Thirty-one infants recruited from the Greater Chicago Area were included in the final analyses (19 females, Mage = 4.03 months, SDage = 0.609 months). Experiments were performed with approval and under the accordance of the relevant guidelines established by the Institutional Review Board at Northwestern University. We obtained informed consent from infants’ caregivers at the beginning of each lab visit, and all participants received a book and a toy as compensation for participation. Another 19 participated but were excluded from analyses due to fussiness (7), insufficient attention during familiarization (4), looking exclusively to one test image (2), or a test score more than 2 mean absolute deviations from the mean (6).

Materials

Visual stimuli: Line-drawn images of dinosaurs and fish formed two 8-item familiarization sets and two test pairs. Within each familiarization set, images varied in color; within each test pair, images were matched in color.

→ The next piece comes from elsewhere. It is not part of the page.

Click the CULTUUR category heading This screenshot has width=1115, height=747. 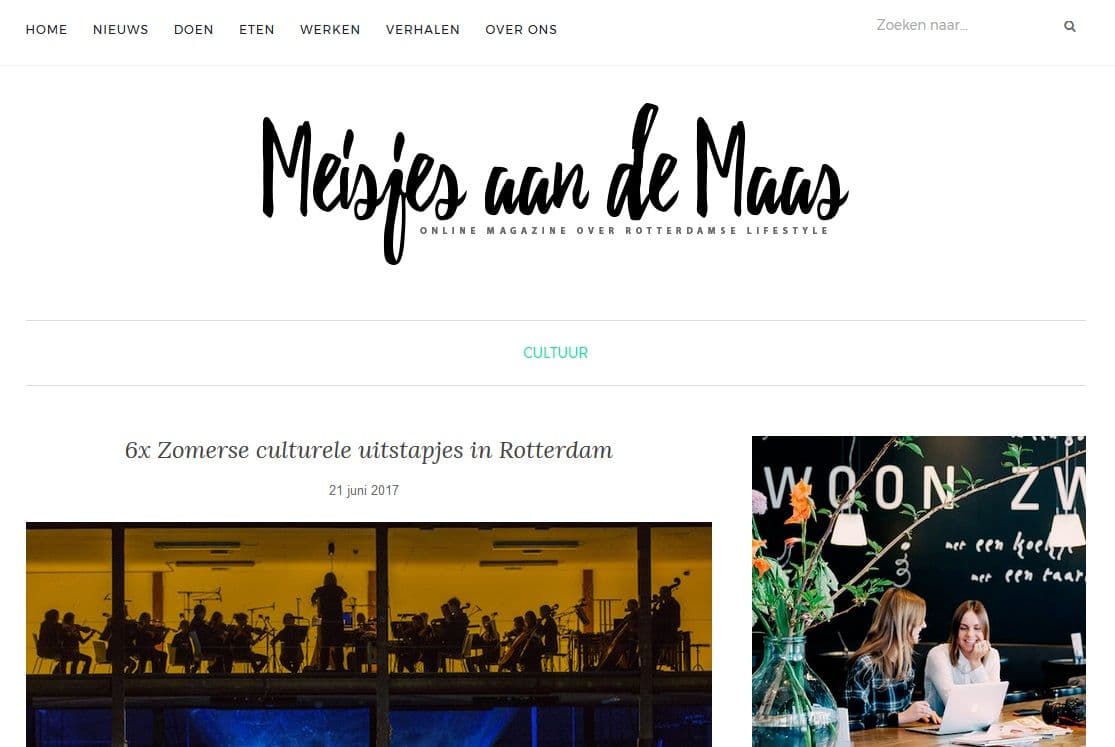[x=555, y=353]
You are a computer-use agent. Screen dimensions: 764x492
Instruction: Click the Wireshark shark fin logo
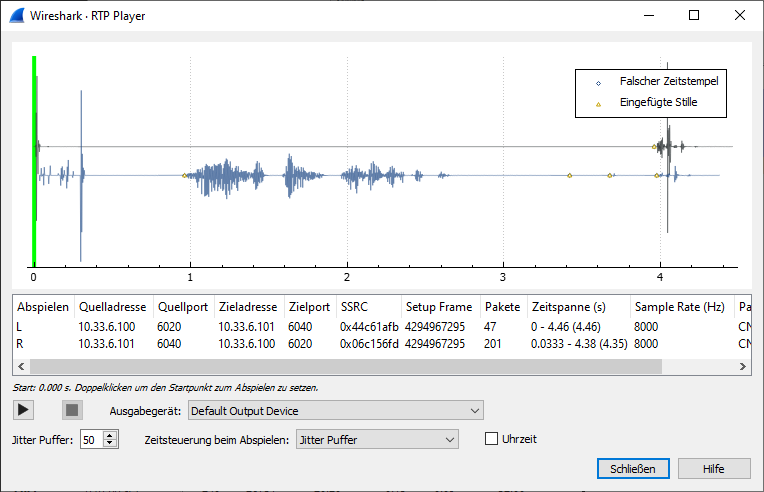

Images were projected onto a white screen.

Auditory stimuli: A segment of infant-directed German speech spoken by a female adult (~5 s, Mpitch = 274 Hz, Rangepitch = 130–500 Hz) played from a hidden speaker below the screen.

Procedure

Infants were seated on a caregiver’s lap facing a screen. The visual images were projected onto the screen. Caregivers, who wore opaque glasses, were instructed not to talk to their infants or influence their attention in any way. Infants’ responses were recorded by a video camera hidden below the screen.

Familiarization phase: Visual stimuli (either 8 distinct dinosaurs or fish) were presented on alternating sides of the screen (20 s each). The left/right position of the first familiarization image was counterbalanced across infants. Acoustic stimuli were presented as each image appeared and were repeated 8 s later.

Test phase: Two images appeared side-by-side, in silence, and remained visible for 20 s. The left/right position of the test images was counterbalanced across infants.

Coding

Infants’ looking time at test served as our dependent measure. Infants’ left-right eye gaze directions were coded frame-by-frame by trained coders blind to the hypotheses. A second independent observer re-coded 25% of infants. Reliability between observers was high (r = 0.93).

Experiment 2

Participants

Thirty-eight infants recruited from the Greater Chicago Area were included in the final analyses (18 females, Mage = 4.07 months, SDage = 0.60 months). Experiments were performed with approval and under the accordance of the relevant guidelines established by the Institutional Review Board at Northwestern University. We obtained informed consent from infants’ caregivers at the beginning of each lab visit, and all participants received a book and a toy as compensation for participation. Another 15 participated but were excluded from analyses due to fussiness (2), insufficient attention during familiarization (9), looking exclusively to one test image (3), or a test score more than 2 mean absolute deviations from the mean (1).

Materials

Identical to Experiment 1, except the auditory stimuli was a segment of infant-directed Cantonese spoken by a female adult (~5 s, Mpitch = 308 Hz, Rangepitch = 229–473 Hz).

Procedure

Identical to Experiment 1.

Coding

Identical to Experiment 1. A second independent observer re-coded 25% of infants. Reliability between observers was high (r = 0.98).